» Objective 1
Return a passage from the Apply Filter help text word for word, starting at "- Go to Transform" and stopping after "and Common Value.".
» Objective 2
Answer these questions about the Apply Filter help text, one per line:
(a) Which icon do you click to build multiple conditions?
(b) Which icon creates a nested condition?
(c) Which Keep/Remove option retains rows that satisfy the condition?

» Selected text
______________________________

Apply Filter
You can use the Apply Filter function when you want to keep or remove certain rows of data from the View based on some condition(s). These conditions are also applicable in other Tasks.
Quickstart
Let's use the same download dataset as above to reach the final output using the Apply Filter rule.
- Go to Transform > Label, Filter and Replace > Apply Filter.
- Select Keep from the Keep/Remove option to include the values which satisfy the condition;
- Select Gender from the column drop-down;
- Select is from the operator list;
- Select Value from the operand list;
- Select the operand value Female;
- Click Apply.
Fundamentals
In order to use filters effectively, let’s understand the following terminologies:
Condition
A condition is a statement against which every row of data is checked. The rows that satisfy the condition appear in the results.
Value or Column Value
A condition in Mammoth has two types of operands: Value and Common Value.
- Value
A Value
lets you build a condition attached to any value from the selected column. For example,
in the above dataset, we can filter the Gender data for one of the two values -
“Female” or "Male".
- Column Value
A Column Value
lets you build a condition connected to values in another Column.
For example, in the example dataset above, a Column Value operand
can help compare the exam marks over two semesters for all students.
If we want to select the best performing students in Sem-1, we can build a condition comparing one (Sem-1) column with another (Sem-2) using the greater-than operator. The result is below:
Student Gender English (Sem-1) English (Sem-2) Alice Female 95 90 Chuck Male 80 60
Building Complex Conditions
Let’s take a look at the example dataset again. Suppose you want to filter the Gender data to show all “Female” exam marks in English in Sem-1 greater than 70. You’ll need to build two conditions for the Task using the AND or OR operation.To build multiple conditions, click on the ‘+’ icon.
To solve the problem above, create two conditions:
- Gender is “Female”.
- Value of English (Sem-1) column is greater than 70.
Setting “AND” on both conditions to true will get the desired result.
Or perhaps you want to select the students with average marks of more than 65 but less than 80 in English across both Semesters or who scored above 90 in Sem-1. From the defined selection criteria, this requires two conditions. But the first condition needs to compare the marks for both semesters which means there is a condition within a condition, also called a nested condition. To create a nested condition, click on the ‘→’ icon.
So, to solve the above problem, you can build a nested condition as:
- English (Sem-1) is greater than 90
OR
Output of (Use '→' icon to create nested condition) -
English (Sem-1) in between 65-80
AND
- English (Sem-2) in between 65-80.
Use “OR” and “AND” as the operators in between the conditions to get the desired result.
Supported Options
-
Keep/Remove: To filter for or against of the condition statement. The Keep option retains rows satisfying the condition while the Remove option removes the columns satisfying the condition.
-
Select a column: Shows a drop-down menu of all the columns. Select a column from the menu to build your condition on.

______________________________

» Recorded information

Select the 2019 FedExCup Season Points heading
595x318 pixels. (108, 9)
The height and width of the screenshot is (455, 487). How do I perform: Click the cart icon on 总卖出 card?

______________________________

» Task answer 1
- Go to Transform > Label, Filter and Replace > Apply Filter.
- Select Keep from the Keep/Remove option to include the values which satisfy the condition;
- Select Gender from the column drop-down;
- Select is from the operator list;
- Select Value from the operand list;
- Select the operand value Female;
- Click Apply.
Fundamentals
In order to use filters effectively, let’s understand the following terminologies:
Condition
A condition is a statement against which every row of data is checked. The rows that satisfy the condition appear in the results.
Value or Column Value
A condition in Mammoth has two types of operands: Value and Common Value.

» Task answer 2
(a) The '+' icon.
(b) The '→' icon.
(c) Keep.